Disclosure scheme for foreign assets soon
The government is working out the details of a voluntary income disclosure scheme that would offer a window for bringing back undisclosed assets stashed away in overseas tax havens into the country’s financial system. Debobrat Ghose reports. A fresh baitdelhi Updated: Sep 15, 2011 02:29 IST
The government is working out the details of a voluntary income disclosure scheme that would offer a window for bringing back undisclosed assets stashed away in overseas tax havens into the country’s financial system.
The Offshore Voluntary Compliance Scheme will cover Indian organisations, citizens and non-resident Indians (NRIs), and offer immunity from criminal prosecution and imprisonment, besides lower rates of interest and penalties.Also, the authorities will not insist on the source of the money once it is disclosed voluntarily. But in case the tax department tracks down undisclosed assets through its networks, the holder of the money would face "strong punitive actions, including high penalties, prosecution and even imprisonment", said a government source.
The last such offer — the Voluntary Disclosure of Income Scheme (VDIS), introduced in 1997 to fight internal black money generation — was an unconventional, but successful one. More than 350,000 people disclosed their income and assets under the scheme that brought in R7,800 crore. The scheme was closed on December 31, 1998.

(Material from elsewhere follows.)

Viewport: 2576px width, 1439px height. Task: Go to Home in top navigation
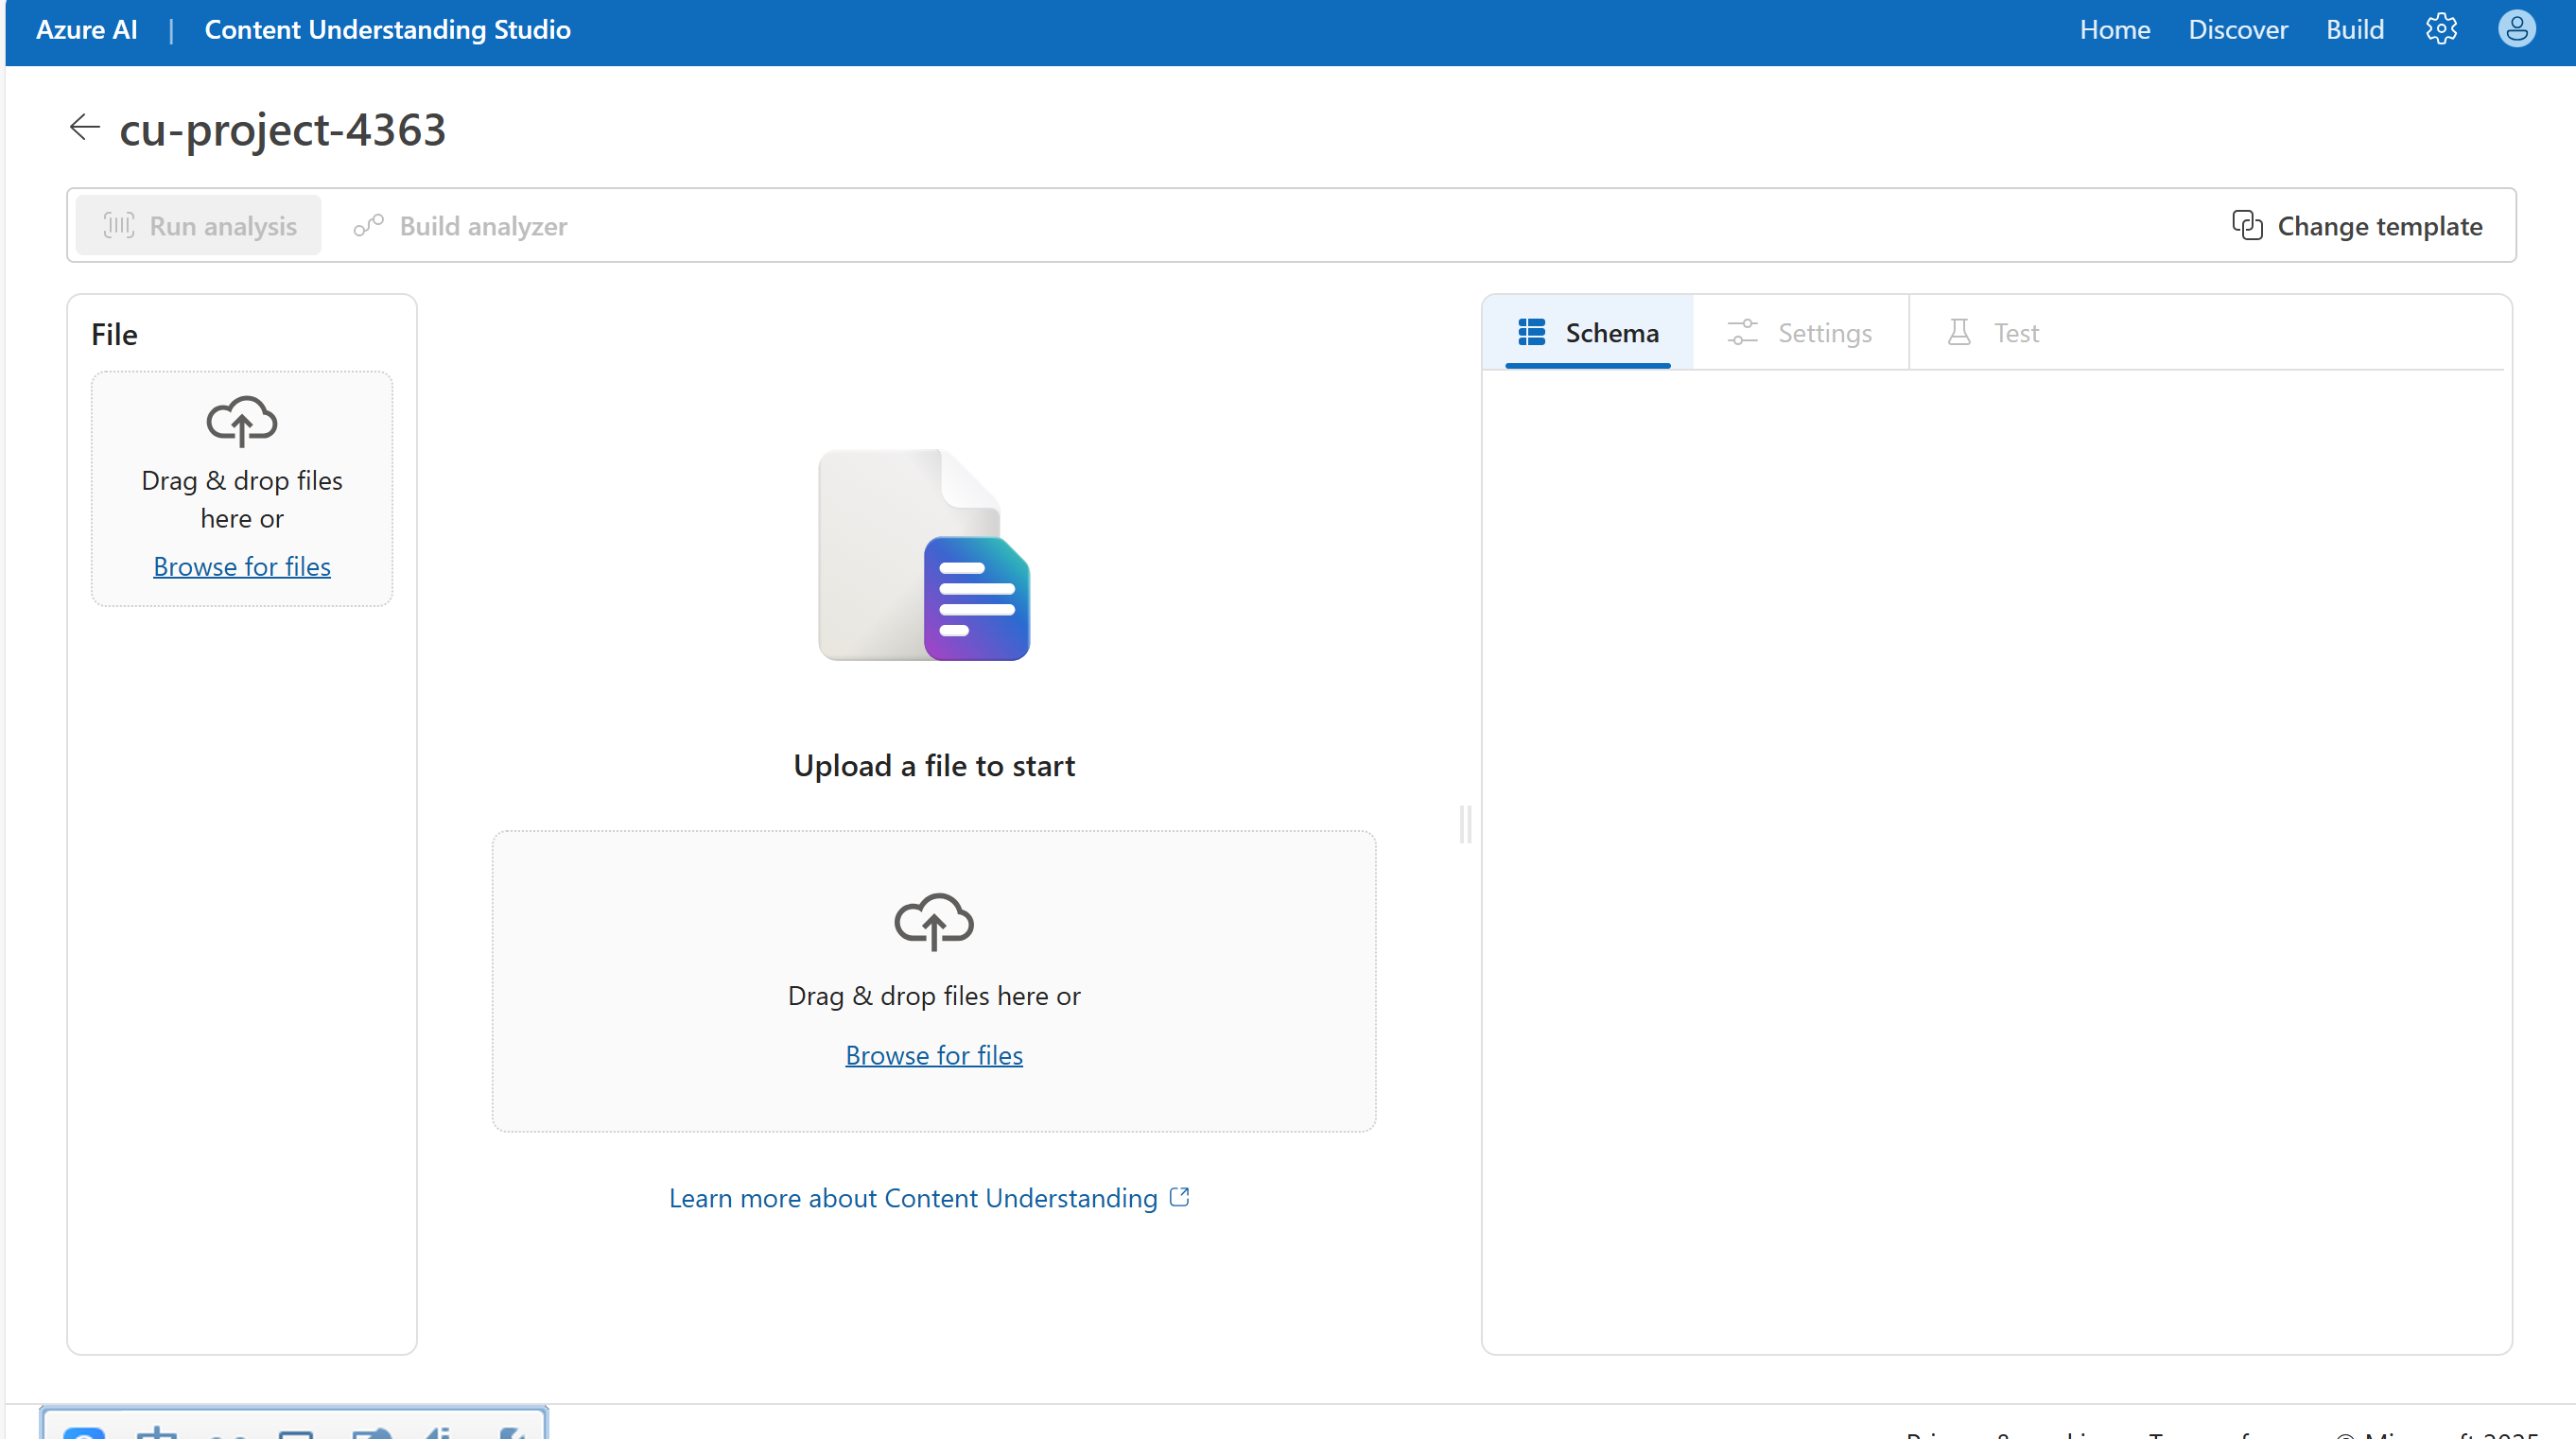tap(2114, 29)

An expert group of the Central Board of Direct Taxes (CBDT), assigned by the government to curb the generation and transfer of black money abroad and bring the funds back, recommended the new scheme.

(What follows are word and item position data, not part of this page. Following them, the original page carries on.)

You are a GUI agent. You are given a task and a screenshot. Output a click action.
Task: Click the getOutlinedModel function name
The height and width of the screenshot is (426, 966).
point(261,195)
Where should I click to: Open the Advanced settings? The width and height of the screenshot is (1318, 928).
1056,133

The source said, “It will be modeled on the lines of the Offshore Voluntary Disclosure Initiative run by the Internal Revenue Service in the US.”
Under attack by civil society and social activist Anna Hazare for alleged inaction over money stashed away in foreign accounts, the government proposed an action plan, including amendment of tax treaties with other countries.
A multi-disciplinary committee — involving think-tanks such as the National Institute of Public Finance and Policy, National Institute of Financial Management and the National Council for Applied Economic Research — has been set up to estimate the quantum of black money generated in India.
Earlier, interim recommendations of a BJP task force estimated the amount generated since Independence at $500 billion (about R22.5 lakh crore) to $1.4 trillion (about R63 lakh crore).
A recent study by Global Financial Integrity, a Washington-based research group, estimated the current value of illicit money outflow from India at $462 billion (about R2079,000 crore).